The occasion for Klingenstein’s piece was a convocation speech by Bowdoin College president Barry Mills last fall, which included a reference to a conversation the two men had while playing golf. In Mills’s retelling, Klingenstein plays stand-in for all benighted conservatives who distrust liberal elite colleges.

“I would never support Bowdoin—you are a ridiculous liberal school that brings all the wrong students to campus for all the wrong reasons. . . . And I would never support Bowdoin or Williams (his alma mater) because of all your misplaced and misguided diversity efforts.”

Of course, Klingenstein (whom Mills does not identify by name) never said anything of the kind. Instead, he made the point that what is called diversity on most college campuses is

too much celebration of racial and ethnic difference (particularly as it applies to blacks), and not enough celebration of our common American identity. I told him that I wholeheartedly support reaching out to those who have traditionally been excluded but that I prefer to call such outreach “inclusion” (not “diversity”).

But the real dishonesty in Mills’s speech is the notion that Bowdoin—

or, indeed, virtually any elite college in the nation—is committed to intellectual diversity at all.
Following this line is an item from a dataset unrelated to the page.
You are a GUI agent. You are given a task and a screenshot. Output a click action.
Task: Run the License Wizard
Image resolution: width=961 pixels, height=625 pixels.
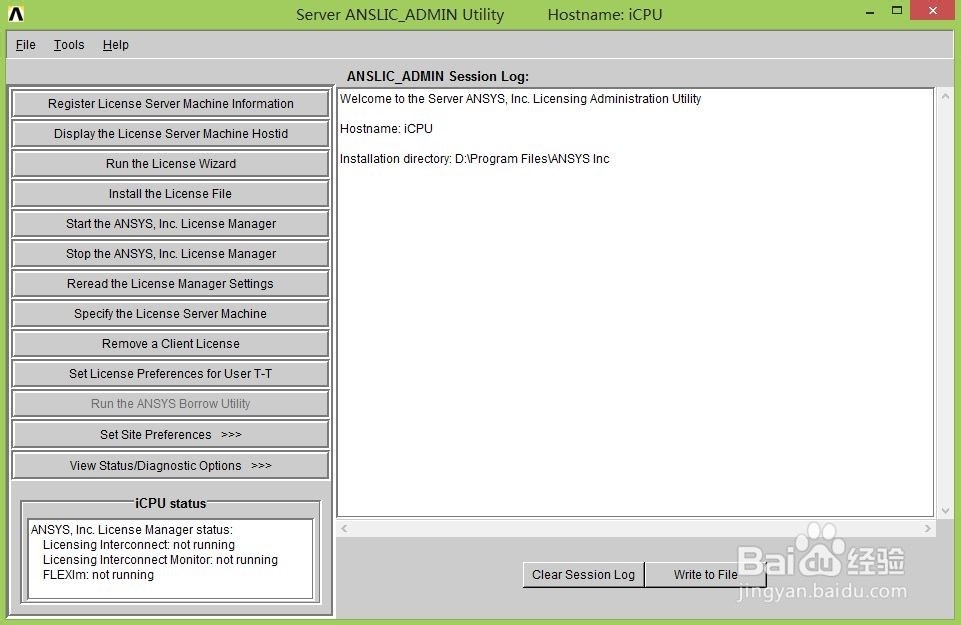(170, 163)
As Klingenstein points out in his essay, only 4 percent of Bowdoin faculty are self-defined conservatives, according to a study Mills cited in his speech (though he inflated the actual number to 30 percent).

And the course offerings at the college—which U.S. News and World Reports ranks sixth among national liberal arts colleges—confirm that liberal bias. The history department, for example, offers not a single course on the American founding, the Constitution, or on American political, military or intellectual history; and the one course offered on the Civil War is essentially an African American history course offered jointly with the school’s Africana Studies program.

Mills has refused to comment directly on the controversy. If he were halfway serious about intellectual diversity, he might begin by inviting a conservative to give Bowdoin’s next commencement address. I’d put Tom Klingenstein at the top of the list.